Türkiye’de iş yapan sürdürülebilir firmalarla, organik gıda üreticileriyle, medyacılarla, web’cilerle sayısız toplantı yapıyoruz. Masanın diğer tarafında hep bir ‘kadın başınıza neye kalkışıyorsunuz siz?’ bakışı, ‘proje çok güzel de bırakın bu hayalleri’ söylemleri, oyuncak bebekleriyle oynarken sevgi ve barış dolu bir dünya hayal eden küçük kız çocukları gibi muamele görüyoruz. ‘Yav he he’lerin ardı arkası kesilmiyor. Ürünlerini çok beğendiğimiz yerel bir organik gıda üreticisiyle yaptığımız toplantıda ‘siz güzel bayanlar’la başlayan cümlelerin sonu gelmiyor, toplantıdan çıktıktan yarım saat sonra babam yaşındaki aynı adamdan bir linked.in mesajı geliyor: ‘toplantı iyi hoştu da sen daha hoşmuşsun bi kahve içelim mi?’ Töövbe estağfurullah deyip geçiyorum.
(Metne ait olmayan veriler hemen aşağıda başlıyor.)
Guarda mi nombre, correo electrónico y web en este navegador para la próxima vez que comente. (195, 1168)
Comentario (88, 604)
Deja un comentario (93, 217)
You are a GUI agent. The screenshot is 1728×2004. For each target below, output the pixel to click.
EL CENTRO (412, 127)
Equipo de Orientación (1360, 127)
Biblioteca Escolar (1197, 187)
Zaman geçiyor, her şeye rağmen Yeşilist belini doğrultuyor, yazdığımız yazılarda tavuk üreticilerinden Ali Ağaoğlu’na kadar onlarca dev adamı karşımıza alıyoruz. Korkmuyorum çünkü Ergem korkmuyor. ‘Şöyle bir dosya hazırlasak çok mu ağır olur?’ diye danışıyorum her seferinde. Her seferinde ‘araştırmanı yaptıysan gir, ben korkmuyorum kimseden, sonuna kadar arkandayım’ cevabı alıyorum. Giriyoruz. Tehdit ve aşağılamalarla dolu onlarca e-posta alıyoruz her seferinde ama önemli değil, biz yaptığımıza inanıyoruz. Yanlış anlaşılmasın, bizi rahatsız eden, taciz eden, bize inanmayanlar sadece erkekler değil. Bu ülkede kadınların bir halt beceremeyeceğine inanan sayısız kadınla da karşılaştık dört yıldır. ‘Neyse’ deyip geçmek, en iyi öğrendiğimiz şey oldu.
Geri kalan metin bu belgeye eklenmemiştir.